Of course, they knew very little of history, of our genealogical research, or of our political beliefs. I am finally tiring of refuting the assumptions one at a time, and have decided to write it out where people can find it. If you are reading this after following a link that I have given you, read on below the doodle divider to learn why.
My husband's 6th great-grandfather, John Grigsby, sailed to Virginia in 1662, earning the Captain of the ship in which he sailed, 50 acres of Virginia land. The Grigsby family became prosperous land owners and remained in Virginia for generations. Many remain there today. However, after the Revolutionary War some of the great-grandsons decided to leave Virginia behind. Some went to South Carolina. Some followed, but then pushed west and north into Kentucky. My husband's ancestors stayed awhile in Kentucky before moving into southern Indiana. Some of the families remained in southern Indiana, while Ed's 2nd great-grandfather and his brother moved into northern Illinois with their families.
A member of one of the families that remained in Indiana was Aaron Grigsby, whose claim to fame was his marriage to Sarah Lincoln, sister to the future President. They wed in 1826, but sadly within 18 months, Sarah died in childbirth. Abraham felt that Aaron failed to get a doctor in time and blamed him for Sarah's death. The animosity that he held for the Grigsby family lasted until 1844, when during a campaign speech, he noted another Grigsby brother in the audience, and calling out to him, arranged to meet that evening. (From David Herbert Donald's biography Lincoln, Simon & Schuster, 1996, pg 116.)

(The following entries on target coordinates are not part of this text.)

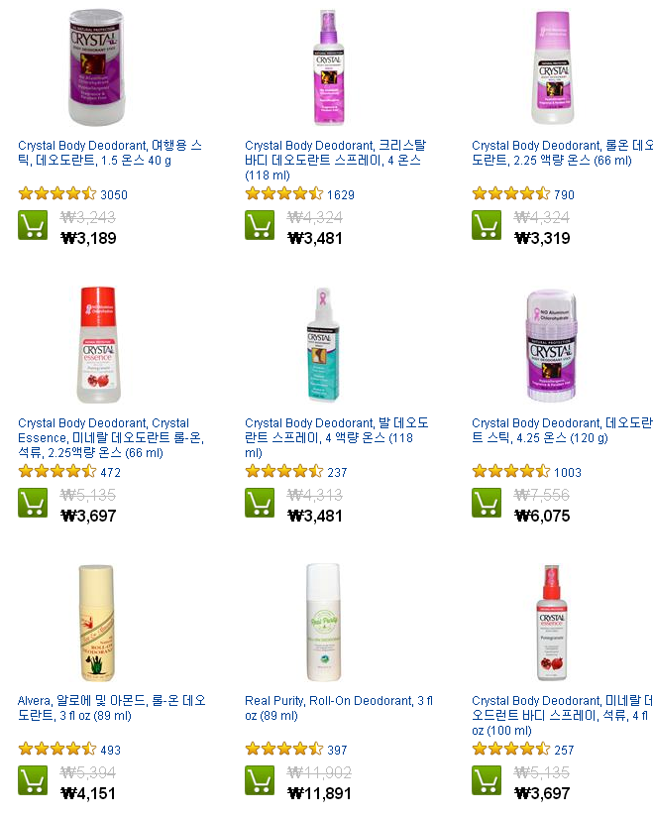Add ₩6,075 Crystal deodorant stick to cart
This screenshot has width=653, height=818.
[487, 503]
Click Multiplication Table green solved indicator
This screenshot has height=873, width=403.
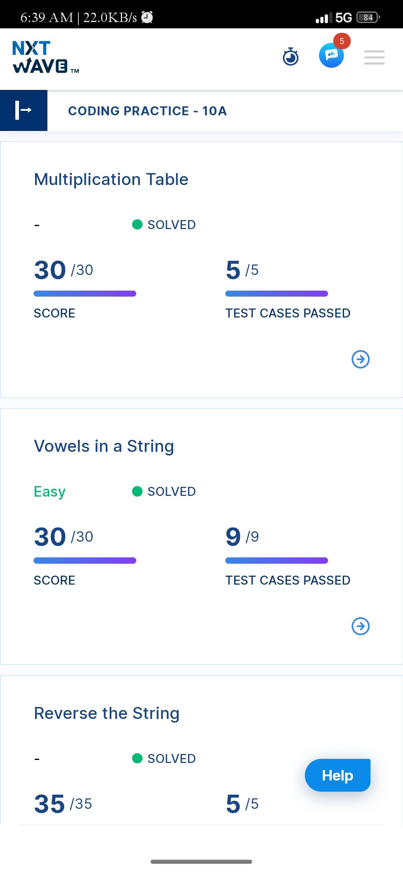tap(137, 225)
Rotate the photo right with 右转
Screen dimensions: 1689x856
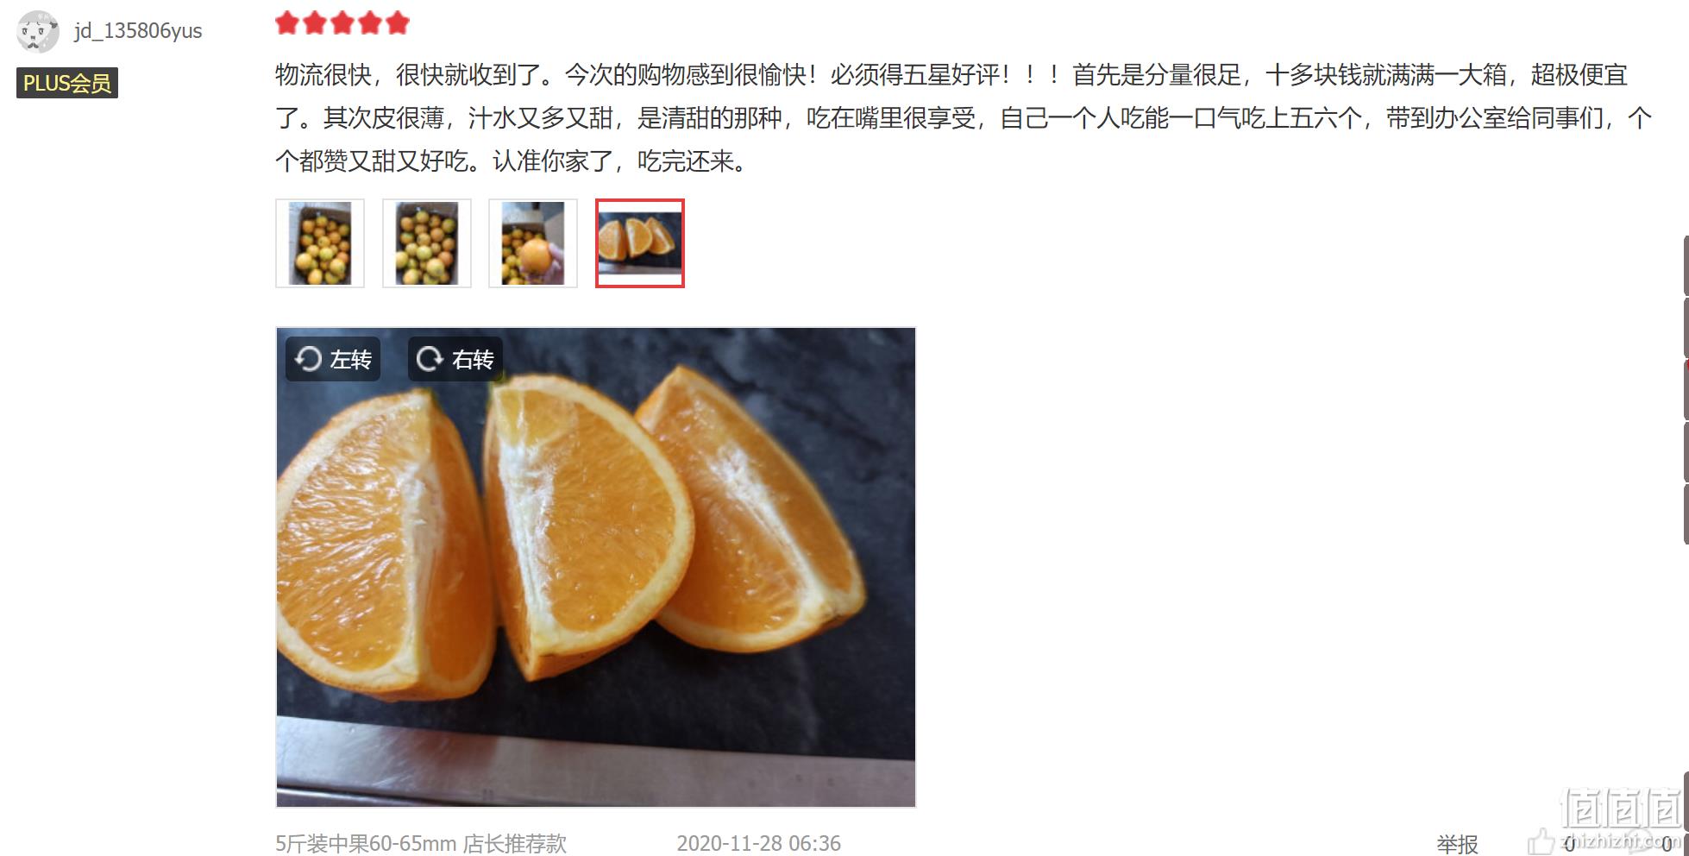(x=455, y=359)
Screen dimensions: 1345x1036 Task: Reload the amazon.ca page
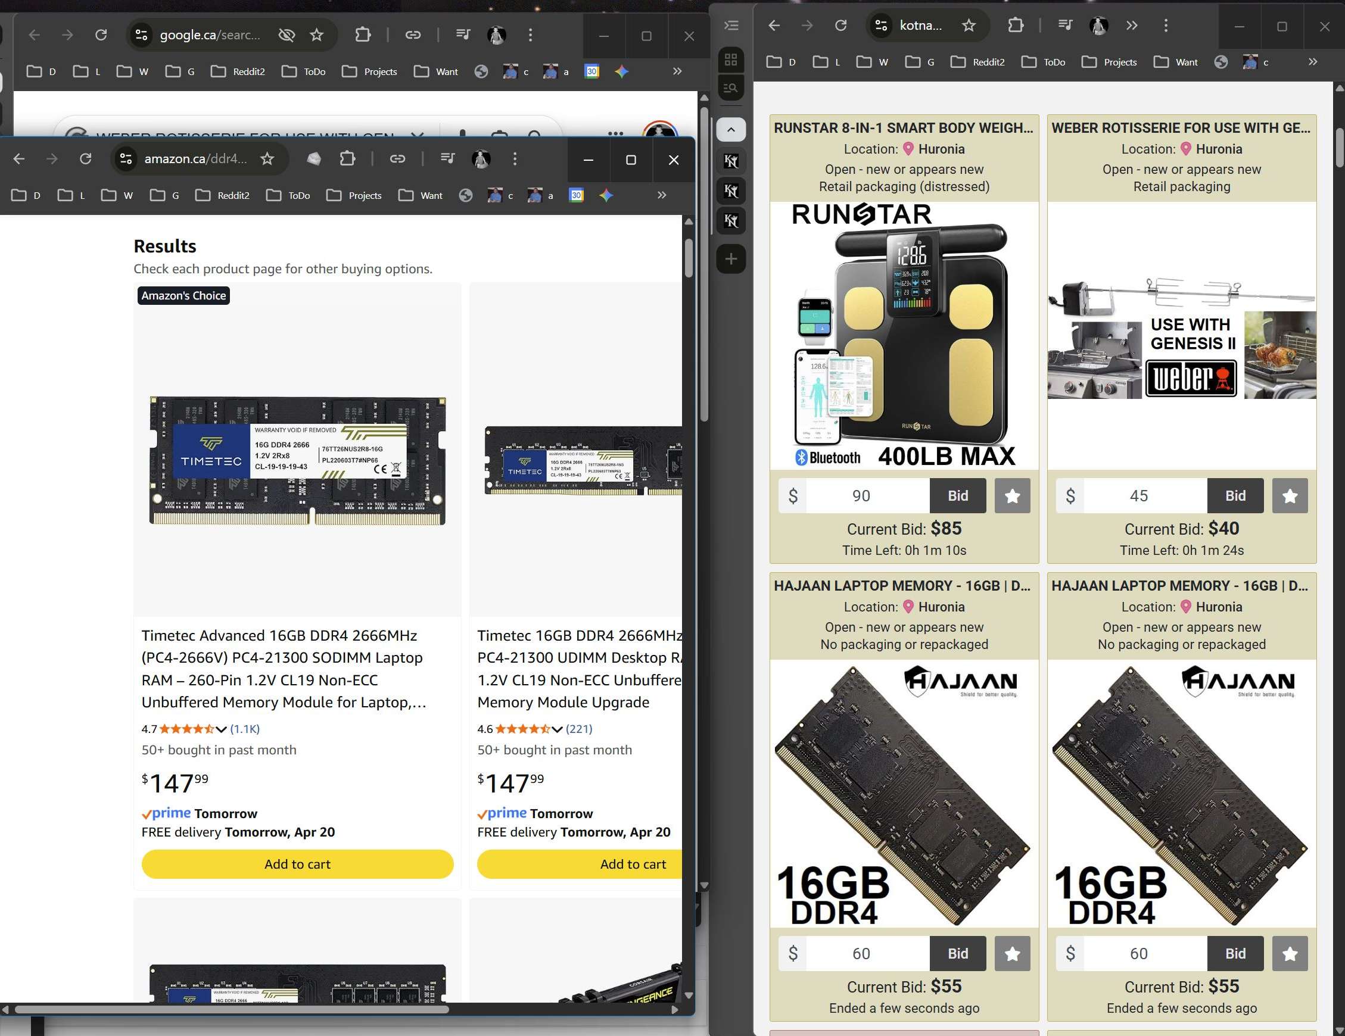86,159
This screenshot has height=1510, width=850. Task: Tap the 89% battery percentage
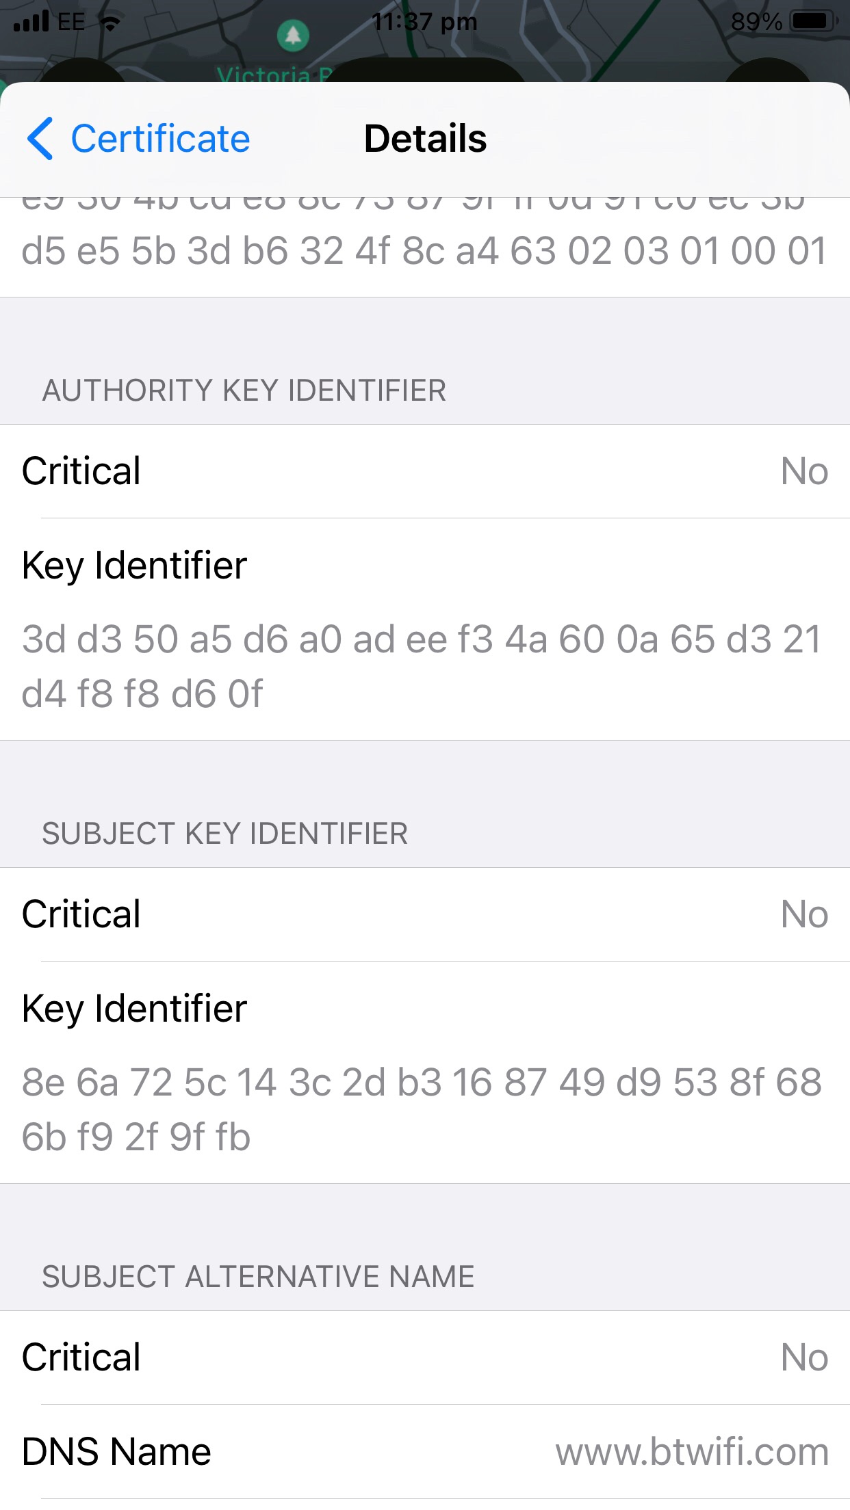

*Nathaniel Grigsby was Aaron Grigsby's brother, a good friend of Abraham Lincoln who attended school with him. By 1860, Nathaniel had moved to Missouri where he wrote to Lincoln requesting to be named
as Republican Precinct Committee Man. He placed Lincoln's name on the 1860 ballot.The Grigsby men in the midwest were staunch Union men, strong supporters of the young Republican Party. The polarization was just a little greater then than it is now. The Grigsbys did not believe in secession, feeling that it was treason. Nor did they believe it was proper to claim to "own" another person. They were Republicans. And they were willing to bear arms in support of the Union.
All of Natty's neighbors were Southern sympathizers. He had been talking about
electing Lincoln for president in town. One morning at about 2 or 3 a.m. a neighbor
rode up and told Natty not to light any lights. The neighbor wanted to warn him
that his neighbors were planning to murder him and if he wanted to live he should
be on his way.
After the warning, Natty moved back to Spencer Co., IN where he and four of his five
sons enlisted in Company C 10th IN Cavalry ( Richmond Davis did not enlist). Natty
was named 2nd Lieutenant.
The Democrats, on the other hand, led the fight for the expansion of slavery, and when that failed, the fight for secession. They remained the party of the South for years and years, until Lyndon Johnson signed the Voting Rights Act of 1965. And then they turned coat faster than anyone would have believed possible and became Republicans rather than accept the African American as a full and equal member of society. And the Republican Party, which today would never have accepted Abraham Lincoln as a member, much less standard bearer, embraced the lost Cause of the South in an effort, led by a Quaker from California, to win the White House. It worked.
The ancestors of today's Republicans were called Democrats. Today the Republican Party is the Party that speaks of secession, of treason, as Nathaniel Grigsby had carved into his tombstone. He fought them when they were called Democrats and if he were alive today, he would still know who the traitors to the Union are, regardless of any name change.